The Bush administration declared Mr. Hamdi an enemy combatant and denied him the chance to contest the accusations against him at a judicial hearing. He has been held in solitary confinement and was denied access to a lawyer until recently, in part because of what officials described as national security concerns.

In a statement Wednesday announcing the agreement to free Mr. Hamdi, the Justice Department said: "Like many other enemy combatants captured and detained by U.S. armed forces in Afghanistan who have been subsequently released, the United States has determined that Mr. Hamdi could be transferred out of United States custody subject to strict conditions that ensure the interests of the United States and our national security. As we have repeatedly stated, the United States has no interest in detaining enemy combatants beyond the point that they pose a threat to the U.S. and our allies.''

One final point of discussion resulted in the agreement to have Mr. Hamdi renounce any claims to his American citizenship upon his arrival in Saudi Arabia, where he remains a citizen.

The citizenship issue was not a terribly important one to Mr. Hamdi, his lawyer, Frank W. Dunham Jr., said in an interview. "He has always thought of himself as a Saudi citizen, and he wasn't willing to spend an extra day in jail over it," Mr. Dunham said.

Travel arrangements for Mr. Hamdi's return are still being completed, officials said. But Mr. Dunham said that "as long as they put him in civilian clothes and don't put a bag over his head and give him some ice cream for the ride, I don't care how they get him back there."

When Mr. Hamdi was told in recent days that he was on the verge of release, he smiled and said, "That's what I'm talking about!" Mr. Dunham recounted.

Mr. Hamdi will also have to abide by what the Justice Department described as "strict travel restrictions" in Saudi Arabia. Mr. Dunham said the agreement required Mr. Hamdi to remain within Saudi Arabia for a set period before being allowed to travel outside the country, but he would not discuss precise details because the pact has not yet been filed in federal court. Saudi officials were unavailable for comment on the agreement late Wednesday.

Mr. Hamdi would also be obligated to report certain suspicious activity, Mr. Dunham said. "If somebody recruits him to become a terrorist, he's got to tell somebody that," he said.

Civil liberties advocates and some legal analysts said Mr.
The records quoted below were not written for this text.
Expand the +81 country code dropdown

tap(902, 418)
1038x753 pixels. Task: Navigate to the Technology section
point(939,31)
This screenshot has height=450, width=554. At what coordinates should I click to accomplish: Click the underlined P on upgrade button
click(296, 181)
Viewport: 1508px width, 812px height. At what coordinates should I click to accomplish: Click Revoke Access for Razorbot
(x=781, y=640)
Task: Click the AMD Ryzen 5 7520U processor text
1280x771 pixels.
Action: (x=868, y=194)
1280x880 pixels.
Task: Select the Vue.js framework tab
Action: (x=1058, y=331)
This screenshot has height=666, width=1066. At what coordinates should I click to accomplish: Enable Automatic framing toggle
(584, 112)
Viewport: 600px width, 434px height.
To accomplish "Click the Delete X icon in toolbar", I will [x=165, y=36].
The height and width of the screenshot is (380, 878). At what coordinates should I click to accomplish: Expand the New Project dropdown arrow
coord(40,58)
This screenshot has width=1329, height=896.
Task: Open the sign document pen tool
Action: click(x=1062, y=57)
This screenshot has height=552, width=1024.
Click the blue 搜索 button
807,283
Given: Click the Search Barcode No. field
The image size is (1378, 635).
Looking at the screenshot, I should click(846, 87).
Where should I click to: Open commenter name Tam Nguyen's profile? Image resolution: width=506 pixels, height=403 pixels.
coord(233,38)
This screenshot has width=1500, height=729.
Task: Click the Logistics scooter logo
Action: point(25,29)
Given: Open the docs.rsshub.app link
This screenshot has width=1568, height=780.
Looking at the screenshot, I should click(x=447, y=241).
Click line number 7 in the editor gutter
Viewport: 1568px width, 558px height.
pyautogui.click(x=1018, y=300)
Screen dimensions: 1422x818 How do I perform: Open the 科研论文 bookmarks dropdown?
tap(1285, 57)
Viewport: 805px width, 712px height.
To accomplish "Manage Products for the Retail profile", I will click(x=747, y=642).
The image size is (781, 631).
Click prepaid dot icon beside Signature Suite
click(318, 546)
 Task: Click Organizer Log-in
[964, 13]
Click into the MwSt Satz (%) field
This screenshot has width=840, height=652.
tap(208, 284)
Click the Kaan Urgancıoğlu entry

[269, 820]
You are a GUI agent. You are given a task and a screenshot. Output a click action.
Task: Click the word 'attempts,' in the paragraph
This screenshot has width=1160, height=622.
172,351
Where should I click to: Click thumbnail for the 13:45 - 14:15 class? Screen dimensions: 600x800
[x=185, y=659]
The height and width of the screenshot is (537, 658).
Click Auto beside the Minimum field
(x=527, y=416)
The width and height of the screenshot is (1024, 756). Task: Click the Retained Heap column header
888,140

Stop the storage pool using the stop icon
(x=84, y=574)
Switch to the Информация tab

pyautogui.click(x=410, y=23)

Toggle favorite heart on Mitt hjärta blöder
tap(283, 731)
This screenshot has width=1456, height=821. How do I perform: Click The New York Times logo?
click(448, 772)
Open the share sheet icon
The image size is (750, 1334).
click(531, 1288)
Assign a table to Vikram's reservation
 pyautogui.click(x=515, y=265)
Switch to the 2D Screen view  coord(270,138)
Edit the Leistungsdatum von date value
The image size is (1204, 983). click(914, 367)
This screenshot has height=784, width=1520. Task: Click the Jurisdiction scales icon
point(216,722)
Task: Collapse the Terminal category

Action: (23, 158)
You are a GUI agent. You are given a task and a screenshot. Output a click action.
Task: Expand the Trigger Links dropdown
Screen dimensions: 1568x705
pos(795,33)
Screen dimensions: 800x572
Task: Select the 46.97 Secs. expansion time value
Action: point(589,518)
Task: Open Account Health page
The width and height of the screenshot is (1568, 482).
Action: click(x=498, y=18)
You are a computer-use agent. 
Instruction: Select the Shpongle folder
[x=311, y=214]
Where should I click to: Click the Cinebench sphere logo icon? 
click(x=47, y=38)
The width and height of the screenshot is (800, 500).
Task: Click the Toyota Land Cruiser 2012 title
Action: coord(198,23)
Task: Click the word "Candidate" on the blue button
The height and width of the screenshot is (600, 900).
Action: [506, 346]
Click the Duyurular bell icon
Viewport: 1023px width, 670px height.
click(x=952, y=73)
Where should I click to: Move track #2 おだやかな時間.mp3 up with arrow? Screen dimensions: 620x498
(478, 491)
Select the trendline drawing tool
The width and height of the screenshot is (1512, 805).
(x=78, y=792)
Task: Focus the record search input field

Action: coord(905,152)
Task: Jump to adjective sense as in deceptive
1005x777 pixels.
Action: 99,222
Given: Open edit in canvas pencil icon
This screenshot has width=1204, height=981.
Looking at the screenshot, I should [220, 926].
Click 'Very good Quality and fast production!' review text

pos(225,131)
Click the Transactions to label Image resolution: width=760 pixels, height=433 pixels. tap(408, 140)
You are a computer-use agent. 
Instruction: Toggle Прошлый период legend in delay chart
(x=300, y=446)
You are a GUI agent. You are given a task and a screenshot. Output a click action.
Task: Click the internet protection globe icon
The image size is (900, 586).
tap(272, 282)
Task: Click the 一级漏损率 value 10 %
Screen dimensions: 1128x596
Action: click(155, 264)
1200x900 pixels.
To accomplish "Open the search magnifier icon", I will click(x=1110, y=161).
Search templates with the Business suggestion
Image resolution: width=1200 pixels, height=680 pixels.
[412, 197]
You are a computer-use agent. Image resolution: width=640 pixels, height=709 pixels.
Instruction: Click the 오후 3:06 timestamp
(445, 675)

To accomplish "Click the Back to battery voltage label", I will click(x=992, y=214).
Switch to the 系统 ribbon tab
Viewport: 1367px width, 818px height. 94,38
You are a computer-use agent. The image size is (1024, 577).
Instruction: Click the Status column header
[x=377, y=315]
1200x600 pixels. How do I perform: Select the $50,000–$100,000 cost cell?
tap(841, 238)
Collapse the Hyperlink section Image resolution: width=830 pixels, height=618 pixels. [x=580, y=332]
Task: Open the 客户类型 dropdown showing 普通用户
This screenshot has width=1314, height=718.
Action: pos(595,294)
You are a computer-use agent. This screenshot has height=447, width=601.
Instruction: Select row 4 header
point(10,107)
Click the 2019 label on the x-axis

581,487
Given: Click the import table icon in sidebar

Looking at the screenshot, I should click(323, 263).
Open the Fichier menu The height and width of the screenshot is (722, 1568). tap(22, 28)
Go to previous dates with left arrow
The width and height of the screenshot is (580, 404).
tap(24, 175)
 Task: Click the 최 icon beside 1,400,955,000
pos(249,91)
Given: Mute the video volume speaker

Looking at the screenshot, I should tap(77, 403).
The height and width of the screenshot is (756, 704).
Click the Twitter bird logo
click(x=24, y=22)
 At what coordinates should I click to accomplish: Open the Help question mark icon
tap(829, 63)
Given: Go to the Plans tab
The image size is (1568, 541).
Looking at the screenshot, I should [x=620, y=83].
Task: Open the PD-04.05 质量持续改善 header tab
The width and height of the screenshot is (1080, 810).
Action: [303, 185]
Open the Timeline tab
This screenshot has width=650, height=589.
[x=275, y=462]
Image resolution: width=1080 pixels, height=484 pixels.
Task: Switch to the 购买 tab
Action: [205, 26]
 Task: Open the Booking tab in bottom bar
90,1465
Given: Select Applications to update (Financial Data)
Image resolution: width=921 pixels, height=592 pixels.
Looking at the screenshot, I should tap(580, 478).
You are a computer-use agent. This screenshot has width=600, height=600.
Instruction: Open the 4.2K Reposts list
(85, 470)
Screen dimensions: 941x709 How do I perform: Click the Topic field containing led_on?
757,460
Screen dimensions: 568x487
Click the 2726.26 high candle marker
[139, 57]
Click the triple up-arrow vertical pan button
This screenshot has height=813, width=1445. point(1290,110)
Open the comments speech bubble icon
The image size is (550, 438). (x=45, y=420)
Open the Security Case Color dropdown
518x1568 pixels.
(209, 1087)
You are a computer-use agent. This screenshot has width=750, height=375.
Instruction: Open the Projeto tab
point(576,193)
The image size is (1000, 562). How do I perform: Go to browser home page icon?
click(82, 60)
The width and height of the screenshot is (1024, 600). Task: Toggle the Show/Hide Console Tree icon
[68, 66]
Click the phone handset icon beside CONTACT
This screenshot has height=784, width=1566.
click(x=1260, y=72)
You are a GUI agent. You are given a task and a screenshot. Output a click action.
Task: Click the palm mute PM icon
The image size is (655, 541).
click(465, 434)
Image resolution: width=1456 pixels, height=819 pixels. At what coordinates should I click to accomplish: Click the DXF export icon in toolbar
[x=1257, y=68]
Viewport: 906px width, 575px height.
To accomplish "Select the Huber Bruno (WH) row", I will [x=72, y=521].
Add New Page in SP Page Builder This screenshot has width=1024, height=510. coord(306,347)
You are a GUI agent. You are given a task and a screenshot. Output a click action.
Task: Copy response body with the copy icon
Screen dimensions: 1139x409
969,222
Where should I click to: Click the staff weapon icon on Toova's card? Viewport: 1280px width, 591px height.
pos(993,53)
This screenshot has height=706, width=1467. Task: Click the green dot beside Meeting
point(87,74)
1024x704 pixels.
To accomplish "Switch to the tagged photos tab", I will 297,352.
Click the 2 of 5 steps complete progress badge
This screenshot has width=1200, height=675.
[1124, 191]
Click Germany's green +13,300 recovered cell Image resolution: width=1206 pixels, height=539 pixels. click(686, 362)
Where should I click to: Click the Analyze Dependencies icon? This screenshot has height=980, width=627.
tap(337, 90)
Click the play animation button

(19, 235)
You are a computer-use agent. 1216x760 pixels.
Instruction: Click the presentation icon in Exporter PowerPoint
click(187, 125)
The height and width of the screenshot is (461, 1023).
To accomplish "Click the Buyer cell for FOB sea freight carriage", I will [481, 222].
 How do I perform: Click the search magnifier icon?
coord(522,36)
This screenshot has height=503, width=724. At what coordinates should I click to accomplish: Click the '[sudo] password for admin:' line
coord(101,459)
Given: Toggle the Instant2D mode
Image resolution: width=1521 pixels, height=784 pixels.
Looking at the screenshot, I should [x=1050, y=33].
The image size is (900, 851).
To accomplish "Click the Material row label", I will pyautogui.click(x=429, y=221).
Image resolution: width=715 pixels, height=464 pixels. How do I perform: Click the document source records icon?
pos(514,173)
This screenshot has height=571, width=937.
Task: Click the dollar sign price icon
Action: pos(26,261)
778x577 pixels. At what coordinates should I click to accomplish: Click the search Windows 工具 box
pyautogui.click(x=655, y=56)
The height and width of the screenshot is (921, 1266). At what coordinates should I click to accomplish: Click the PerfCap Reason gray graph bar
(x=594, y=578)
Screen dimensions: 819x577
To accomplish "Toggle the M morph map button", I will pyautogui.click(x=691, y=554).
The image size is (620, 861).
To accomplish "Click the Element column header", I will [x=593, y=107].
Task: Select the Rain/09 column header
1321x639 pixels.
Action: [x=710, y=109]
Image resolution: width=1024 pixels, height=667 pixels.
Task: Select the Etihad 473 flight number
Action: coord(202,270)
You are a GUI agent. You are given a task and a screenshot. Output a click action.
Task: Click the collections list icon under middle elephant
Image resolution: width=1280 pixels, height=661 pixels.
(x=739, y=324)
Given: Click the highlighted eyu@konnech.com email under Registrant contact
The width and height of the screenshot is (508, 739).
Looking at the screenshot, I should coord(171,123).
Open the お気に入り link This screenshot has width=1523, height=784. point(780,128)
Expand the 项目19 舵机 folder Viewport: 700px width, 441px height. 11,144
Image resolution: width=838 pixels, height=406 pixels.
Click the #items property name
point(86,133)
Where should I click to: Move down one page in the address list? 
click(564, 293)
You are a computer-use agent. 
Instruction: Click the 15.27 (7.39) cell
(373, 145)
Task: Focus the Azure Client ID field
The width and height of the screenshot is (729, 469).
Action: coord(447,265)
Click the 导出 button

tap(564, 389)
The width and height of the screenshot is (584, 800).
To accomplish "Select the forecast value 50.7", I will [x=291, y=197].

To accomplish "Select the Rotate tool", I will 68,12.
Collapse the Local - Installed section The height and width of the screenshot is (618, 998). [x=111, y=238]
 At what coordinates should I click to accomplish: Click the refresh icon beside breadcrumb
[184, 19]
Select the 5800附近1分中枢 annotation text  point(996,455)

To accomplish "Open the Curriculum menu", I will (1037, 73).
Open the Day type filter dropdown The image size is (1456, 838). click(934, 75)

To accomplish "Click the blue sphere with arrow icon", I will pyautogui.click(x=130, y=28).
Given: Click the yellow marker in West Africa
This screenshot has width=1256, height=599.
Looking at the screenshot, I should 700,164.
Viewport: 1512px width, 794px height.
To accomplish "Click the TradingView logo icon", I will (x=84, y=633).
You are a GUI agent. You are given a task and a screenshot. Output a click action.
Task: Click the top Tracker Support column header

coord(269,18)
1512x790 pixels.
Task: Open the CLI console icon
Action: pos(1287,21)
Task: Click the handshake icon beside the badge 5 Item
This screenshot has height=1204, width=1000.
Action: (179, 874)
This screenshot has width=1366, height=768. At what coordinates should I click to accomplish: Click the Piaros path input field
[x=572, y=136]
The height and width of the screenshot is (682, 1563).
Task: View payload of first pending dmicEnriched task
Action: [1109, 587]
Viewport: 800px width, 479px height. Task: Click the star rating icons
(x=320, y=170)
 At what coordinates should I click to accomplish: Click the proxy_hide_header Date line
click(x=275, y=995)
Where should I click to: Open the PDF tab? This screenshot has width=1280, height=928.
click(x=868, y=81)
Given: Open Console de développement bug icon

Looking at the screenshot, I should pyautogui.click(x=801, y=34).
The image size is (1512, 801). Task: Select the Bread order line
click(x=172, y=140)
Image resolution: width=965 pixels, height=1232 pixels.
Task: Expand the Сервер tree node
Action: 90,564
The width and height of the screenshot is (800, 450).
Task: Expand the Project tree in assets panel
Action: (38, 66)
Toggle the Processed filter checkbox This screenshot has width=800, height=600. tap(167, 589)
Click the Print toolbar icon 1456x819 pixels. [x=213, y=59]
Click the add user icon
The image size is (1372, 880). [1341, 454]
Hamdi's release underscored weaknesses in the administration's rationale for locking up terror suspects and could have implications for other suspects held in Cuba and elsewhere.

"It's quite something for the government to declare this person one of the worst of the worst, hold him for almost three years and then, when they're told by the Supreme Court to give him a fair hearing, turn around and give up,'' said David Cole, a law professor at Georgetown University who has been critical of the administration.

Anthony Romero, executive director of the American Civil Liberties Union, added in an interview that "this clearly shows that the government was not able to meet the burden of proof that the Supreme Court had set for it, and rather than risk further embarrassment in a failed prosecution, they've decided to just send him out of the country."

"The whole case makes you wonder," he added, "why was he really being held in the first place?"

Espionage Charge Dropped

SAN FRANCISCO, Sept. 22 (AP) - A military judge dropped an espionage charge on Wednesday against Senior Airman Ahmad al-Halabi, an interpreter accused of spying at the camp for terror detainees at Guantánamo Bay. The decision all but resolved a case that once carried the potential for the death penalty.

It was the third Guantánamo spy case to fall apart this year. A fourth case is pending in Boston.

The airman pleaded guilty to four "minor infractions," his lawyer, Donald Rehkopf Jr., said. Specifically, the lawyer said, he admitted taking two photographs and lying about taking those pictures. He also mishandled classified documents, which led to a fourth guilty plea, to a charge of "conduct prejudicial to good order and discipline."

Airman al-Halabi, 25, a naturalized American born in Syria, was a supply clerk at Travis Air Force Base in California until the military's demand for Arabic speakers increased sharply and he was sent to Cuba for temporary duty. He was arrested in July 2003 as he headed to Syria to get married.